• [WHAT THIS TASK INVOLVES]:
Repeat every line of the material, character for character.

───── RECORDS FOR PROCESSING ─────

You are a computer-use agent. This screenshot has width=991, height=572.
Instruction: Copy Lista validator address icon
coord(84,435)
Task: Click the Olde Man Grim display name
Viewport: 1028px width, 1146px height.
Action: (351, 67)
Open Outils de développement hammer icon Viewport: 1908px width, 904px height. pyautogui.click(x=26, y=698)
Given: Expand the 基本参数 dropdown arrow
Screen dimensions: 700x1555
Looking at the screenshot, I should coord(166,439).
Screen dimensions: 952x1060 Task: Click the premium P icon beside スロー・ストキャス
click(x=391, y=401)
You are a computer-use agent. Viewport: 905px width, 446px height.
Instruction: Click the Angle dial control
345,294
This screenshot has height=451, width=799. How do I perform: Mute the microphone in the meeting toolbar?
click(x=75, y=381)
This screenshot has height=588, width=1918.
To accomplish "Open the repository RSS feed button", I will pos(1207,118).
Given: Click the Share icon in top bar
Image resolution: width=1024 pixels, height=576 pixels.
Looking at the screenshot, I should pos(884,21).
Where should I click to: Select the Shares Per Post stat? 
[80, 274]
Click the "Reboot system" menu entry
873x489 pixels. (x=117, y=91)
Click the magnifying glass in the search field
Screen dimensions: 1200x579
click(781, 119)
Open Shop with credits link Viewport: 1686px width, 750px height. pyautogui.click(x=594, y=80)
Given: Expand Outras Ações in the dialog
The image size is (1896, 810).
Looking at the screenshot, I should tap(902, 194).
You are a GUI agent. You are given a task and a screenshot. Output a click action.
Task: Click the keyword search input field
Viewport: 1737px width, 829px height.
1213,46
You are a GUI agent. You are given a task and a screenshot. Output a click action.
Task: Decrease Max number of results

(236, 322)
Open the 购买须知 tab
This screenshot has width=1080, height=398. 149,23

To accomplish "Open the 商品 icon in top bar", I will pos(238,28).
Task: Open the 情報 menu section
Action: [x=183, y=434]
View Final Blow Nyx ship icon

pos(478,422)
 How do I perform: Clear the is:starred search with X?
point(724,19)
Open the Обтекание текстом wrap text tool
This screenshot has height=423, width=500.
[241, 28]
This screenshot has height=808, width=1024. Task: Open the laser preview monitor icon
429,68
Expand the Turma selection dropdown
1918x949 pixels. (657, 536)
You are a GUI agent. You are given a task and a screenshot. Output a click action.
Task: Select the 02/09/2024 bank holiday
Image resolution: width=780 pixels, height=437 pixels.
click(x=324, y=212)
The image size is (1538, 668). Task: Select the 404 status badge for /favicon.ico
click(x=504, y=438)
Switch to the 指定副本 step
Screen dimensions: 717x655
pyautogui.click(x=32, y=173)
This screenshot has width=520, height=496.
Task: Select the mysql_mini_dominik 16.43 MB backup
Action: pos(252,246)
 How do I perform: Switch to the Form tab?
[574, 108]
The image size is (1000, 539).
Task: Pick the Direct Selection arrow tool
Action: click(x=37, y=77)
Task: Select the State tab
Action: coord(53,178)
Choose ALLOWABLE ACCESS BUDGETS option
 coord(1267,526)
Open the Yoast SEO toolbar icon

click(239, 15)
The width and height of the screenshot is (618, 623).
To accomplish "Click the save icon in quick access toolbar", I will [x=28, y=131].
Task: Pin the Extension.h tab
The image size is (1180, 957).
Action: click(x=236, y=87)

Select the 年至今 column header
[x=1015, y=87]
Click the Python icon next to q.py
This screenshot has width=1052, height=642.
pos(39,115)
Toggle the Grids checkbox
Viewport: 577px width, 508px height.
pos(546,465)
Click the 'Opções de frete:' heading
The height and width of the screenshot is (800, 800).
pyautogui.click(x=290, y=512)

─────

• [YOUR RESPONSE]:
You are a computer-use agent. This screenshot has width=991, height=572.
Instruction: Copy Lista validator address icon
coord(84,435)
Task: Click the Olde Man Grim display name
Viewport: 1028px width, 1146px height.
Action: (351, 67)
Open Outils de développement hammer icon Viewport: 1908px width, 904px height. pyautogui.click(x=26, y=698)
Given: Expand the 基本参数 dropdown arrow
Screen dimensions: 700x1555
Looking at the screenshot, I should coord(166,439).
Screen dimensions: 952x1060 Task: Click the premium P icon beside スロー・ストキャス
click(x=391, y=401)
You are a computer-use agent. Viewport: 905px width, 446px height.
Instruction: Click the Angle dial control
345,294
This screenshot has height=451, width=799. How do I perform: Mute the microphone in the meeting toolbar?
click(x=75, y=381)
This screenshot has height=588, width=1918.
To accomplish "Open the repository RSS feed button", I will pos(1207,118).
Given: Click the Share icon in top bar
Image resolution: width=1024 pixels, height=576 pixels.
Looking at the screenshot, I should pos(884,21).
Where should I click to: Select the Shares Per Post stat? 
[80, 274]
Click the "Reboot system" menu entry
873x489 pixels. (x=117, y=91)
Click the magnifying glass in the search field
Screen dimensions: 1200x579
click(781, 119)
Open Shop with credits link Viewport: 1686px width, 750px height. pyautogui.click(x=594, y=80)
Given: Expand Outras Ações in the dialog
The image size is (1896, 810).
Looking at the screenshot, I should tap(902, 194).
You are a GUI agent. You are given a task and a screenshot. Output a click action.
Task: Click the keyword search input field
Viewport: 1737px width, 829px height.
1213,46
You are a GUI agent. You are given a task and a screenshot. Output a click action.
Task: Decrease Max number of results

(236, 322)
Open the 购买须知 tab
This screenshot has width=1080, height=398. 149,23

To accomplish "Open the 商品 icon in top bar", I will pos(238,28).
Task: Open the 情報 menu section
Action: [x=183, y=434]
View Final Blow Nyx ship icon

pos(478,422)
 How do I perform: Clear the is:starred search with X?
point(724,19)
Open the Обтекание текстом wrap text tool
This screenshot has height=423, width=500.
[241, 28]
This screenshot has height=808, width=1024. Task: Open the laser preview monitor icon
429,68
Expand the Turma selection dropdown
1918x949 pixels. (657, 536)
You are a GUI agent. You are given a task and a screenshot. Output a click action.
Task: Select the 02/09/2024 bank holiday
Image resolution: width=780 pixels, height=437 pixels.
click(x=324, y=212)
The image size is (1538, 668). Task: Select the 404 status badge for /favicon.ico
click(x=504, y=438)
Switch to the 指定副本 step
Screen dimensions: 717x655
pyautogui.click(x=32, y=173)
This screenshot has width=520, height=496.
Task: Select the mysql_mini_dominik 16.43 MB backup
Action: pos(252,246)
 How do I perform: Switch to the Form tab?
[574, 108]
The image size is (1000, 539).
Task: Pick the Direct Selection arrow tool
Action: click(x=37, y=77)
Task: Select the State tab
Action: coord(53,178)
Choose ALLOWABLE ACCESS BUDGETS option
 coord(1267,526)
Open the Yoast SEO toolbar icon

click(239, 15)
The width and height of the screenshot is (618, 623).
To accomplish "Click the save icon in quick access toolbar", I will [x=28, y=131].
Task: Pin the Extension.h tab
The image size is (1180, 957).
Action: click(x=236, y=87)

Select the 年至今 column header
[x=1015, y=87]
Click the Python icon next to q.py
This screenshot has width=1052, height=642.
pos(39,115)
Toggle the Grids checkbox
Viewport: 577px width, 508px height.
pos(546,465)
Click the 'Opções de frete:' heading
The height and width of the screenshot is (800, 800).
pyautogui.click(x=290, y=512)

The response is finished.